_Quelle_.

· · · ·

Das Koschnick-Haus: Ein besonderes Haus für Gröpelingen und Bremen

Ein Text von Andreas Lieberg

 

Das Haus steht in Gröpelingen, in der Geeststraße.

Man sieht es schon von weitem. Hinten mit einem Gerüst verkleidet, vorn mit zerschlagenen Fenstern und seit kurzem mit einem Banner versehen: Das ist keine Kunst, das kann weg.

 

Durch die Aufstockung, die immer ein Rohbau geblieben ist, überragt es die umliegenden Häuser noch mehr. Ein hässlicher Anblick, unter dem Anwohner und Passanten leiden. „Es ist mir peinlich, neben diesem Haus zu wohnen, besonders wenn Gäste kommen“, sagt die Bewohnerin des Nachbarhauses.

 

Das Haus könnte noch immer ein stattliches Wohnhaus sein. Statt dessen steht es seit 32 Jahren leer. Durch einen Brand vor mehr als 20 Jahren hat der Verfall begonnen, fortgesetzt wurde er durch Regen, Sturm und die für Bremen typische Grundfeuchtigkeit in der Luft. Zwischendrin hat der Eigentümer bein paar Versuche unternommen, das Haus wieder bewohnbar und für ihn rentabel zu machen. Es blieben Versuche. Seit 2009 gab es gar keine Bauversuche mehr, die Fenster waren irgendwann zerstört. Letztendlich hat der Leerstand aus einem schönen Wohnhaus eine Schrottimmobile werden lassen.

· · · ·

_Datensatz_.
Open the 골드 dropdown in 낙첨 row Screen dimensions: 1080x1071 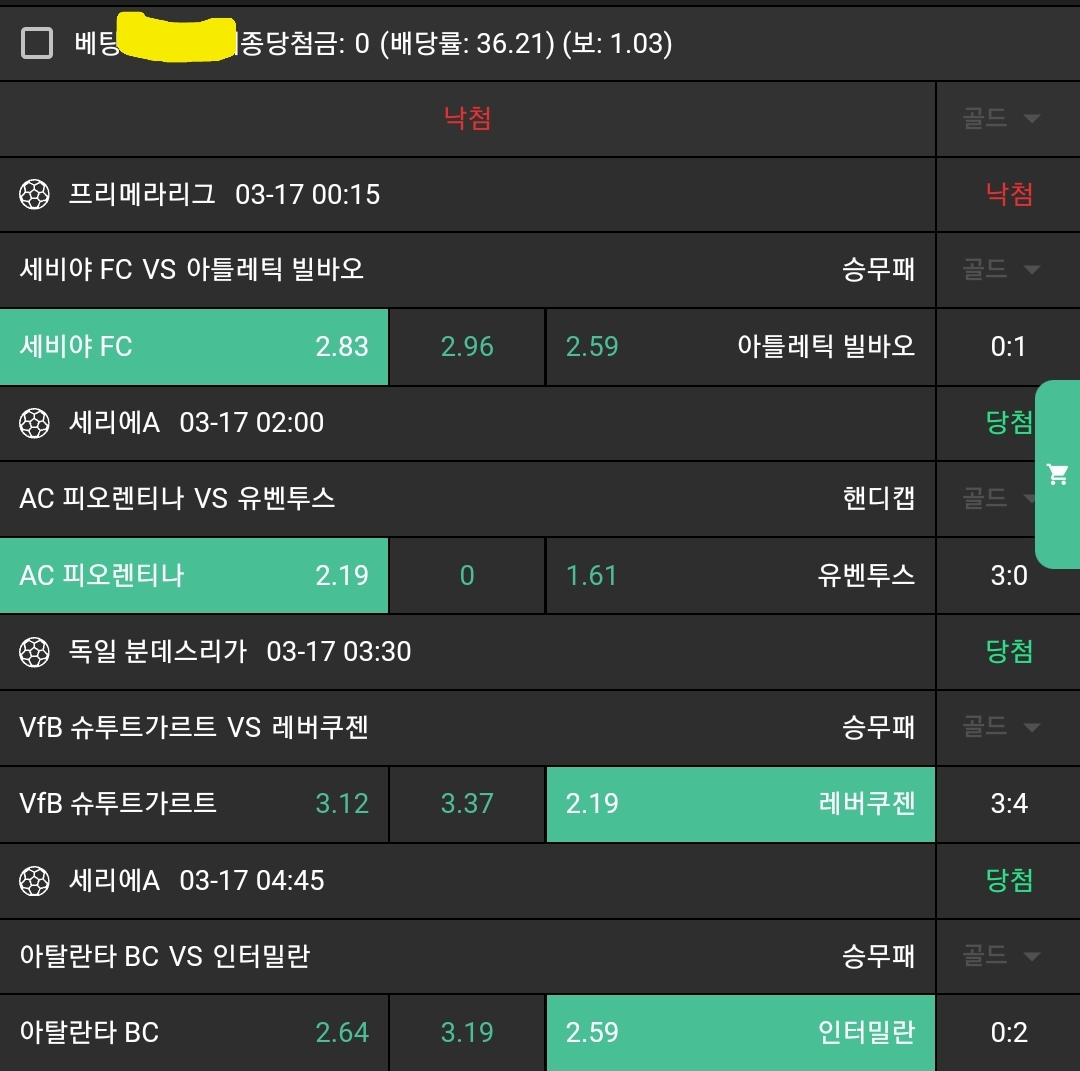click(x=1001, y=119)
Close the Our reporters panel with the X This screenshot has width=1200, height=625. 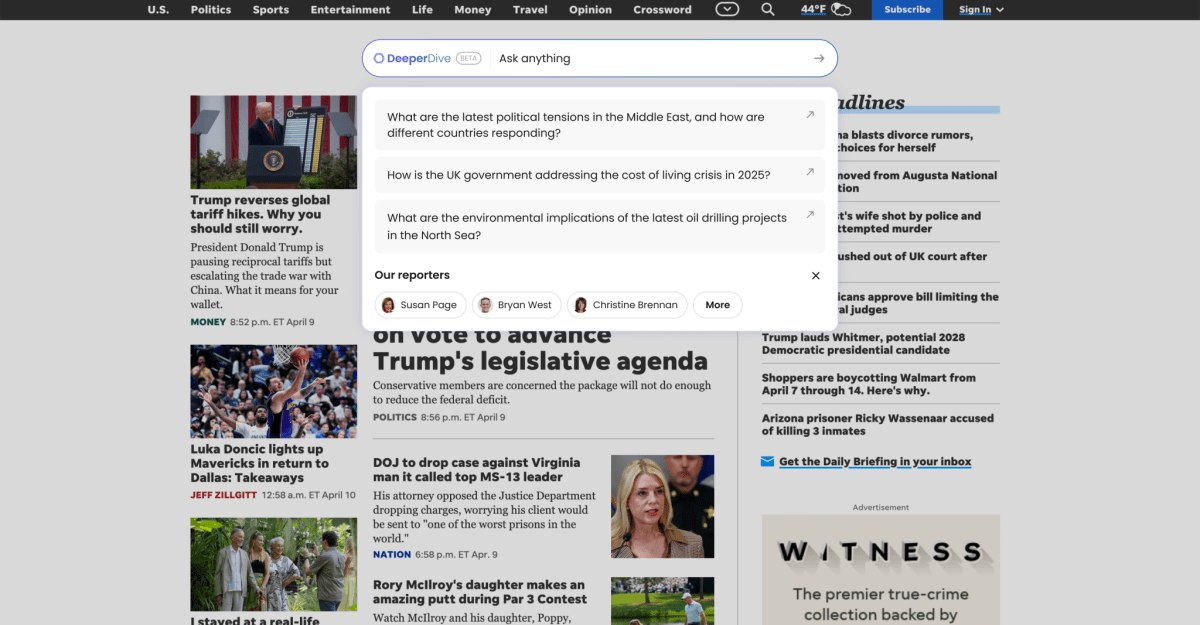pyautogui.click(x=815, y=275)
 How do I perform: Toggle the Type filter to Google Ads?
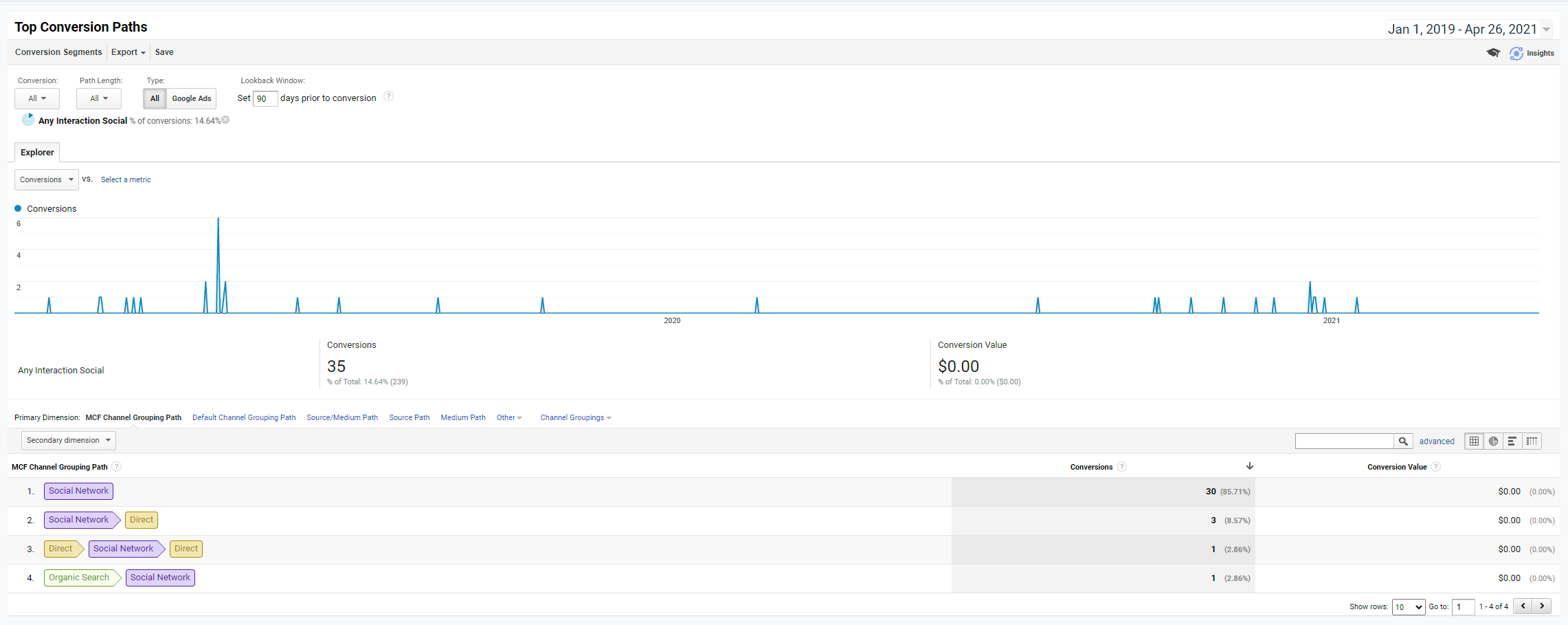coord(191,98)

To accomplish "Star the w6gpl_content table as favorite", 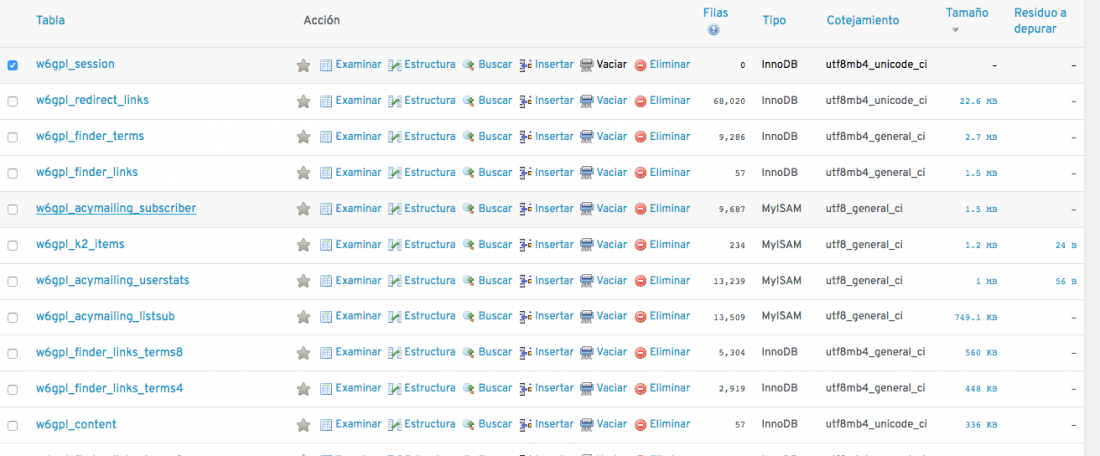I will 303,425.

· · · ·

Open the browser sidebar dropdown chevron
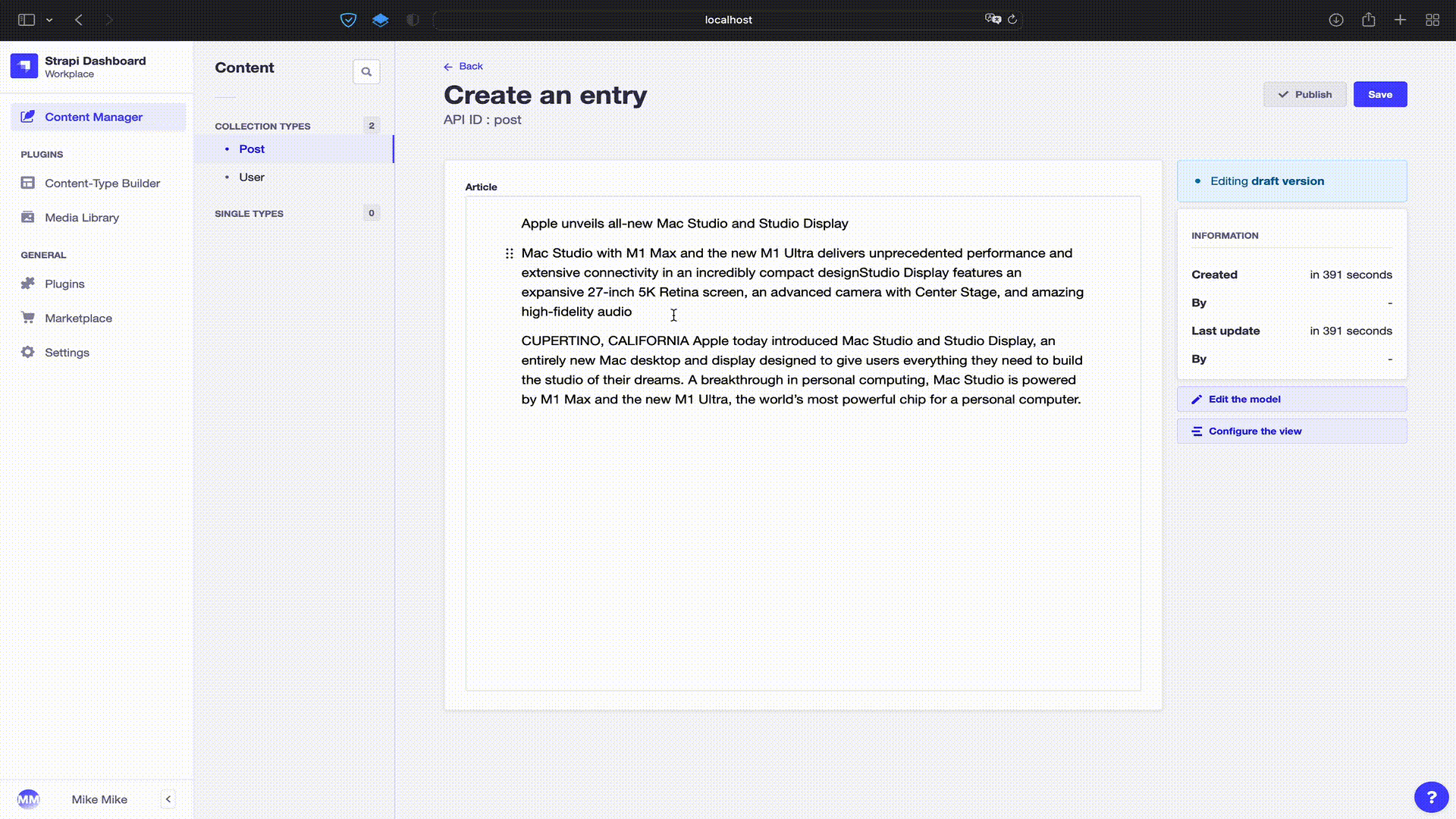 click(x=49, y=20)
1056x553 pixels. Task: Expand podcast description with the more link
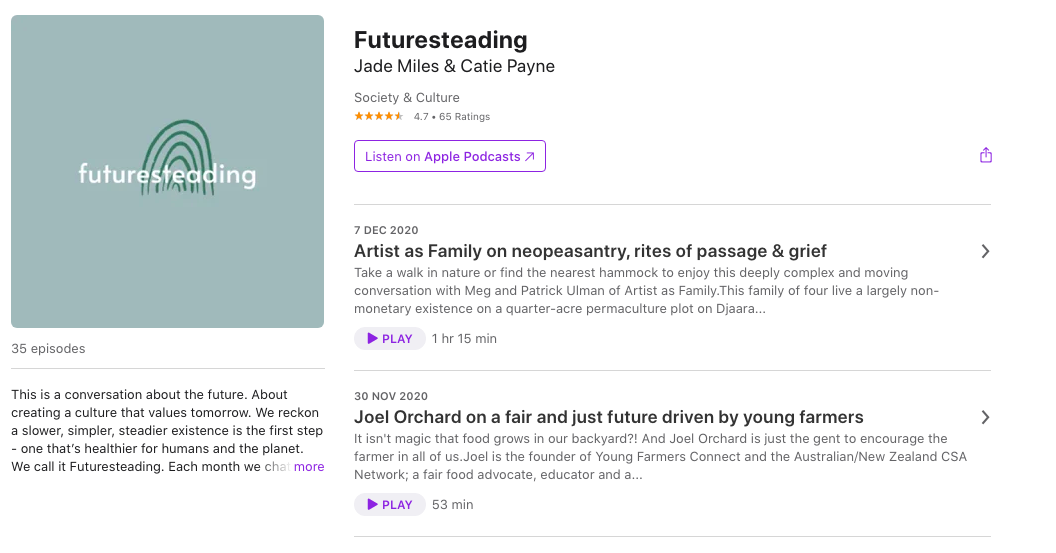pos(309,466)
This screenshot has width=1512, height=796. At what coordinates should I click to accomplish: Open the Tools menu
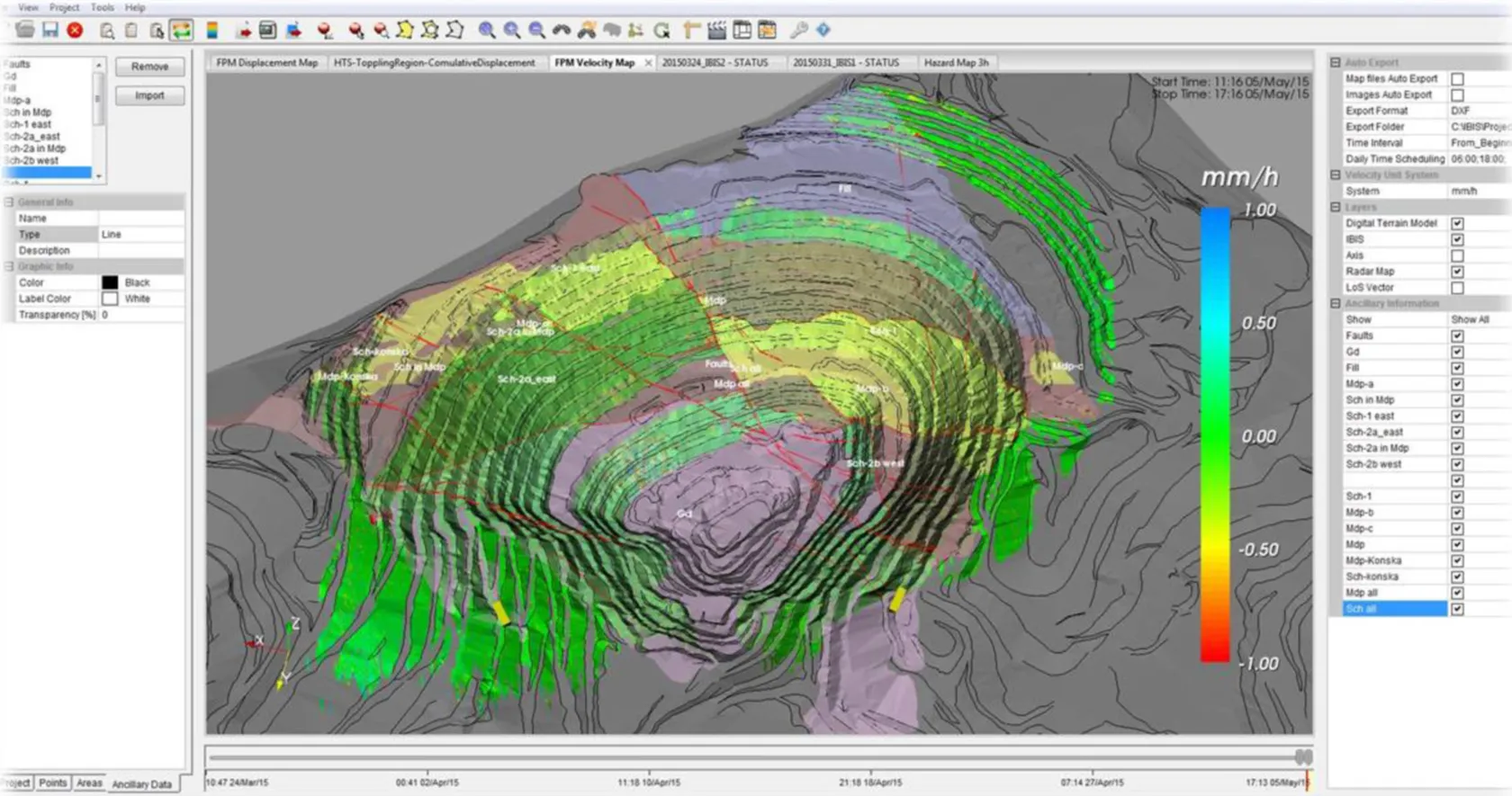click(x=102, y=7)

· · · ·

_Kurze Aufgabe_.
Benenne im Text über das Koschnick-Haus im Abschnitt von „Das Haus steht“ bis „Bewohnerin des Nachbarhauses.“ bitte „Banner“ in „Transparent“ um. Gib den ganzen Abschnitt mit dieser Änderung wieder.

_Schriftliche Lösung_.
Das Haus steht in Gröpelingen, in der Geeststraße.

Man sieht es schon von weitem. Hinten mit einem Gerüst verkleidet, vorn mit zerschlagenen Fenstern und seit kurzem mit einem Transparent versehen: Das ist keine Kunst, das kann weg.

 

Durch die Aufstockung, die immer ein Rohbau geblieben ist, überragt es die umliegenden Häuser noch mehr. Ein hässlicher Anblick, unter dem Anwohner und Passanten leiden. „Es ist mir peinlich, neben diesem Haus zu wohnen, besonders wenn Gäste kommen“, sagt die Bewohnerin des Nachbarhauses.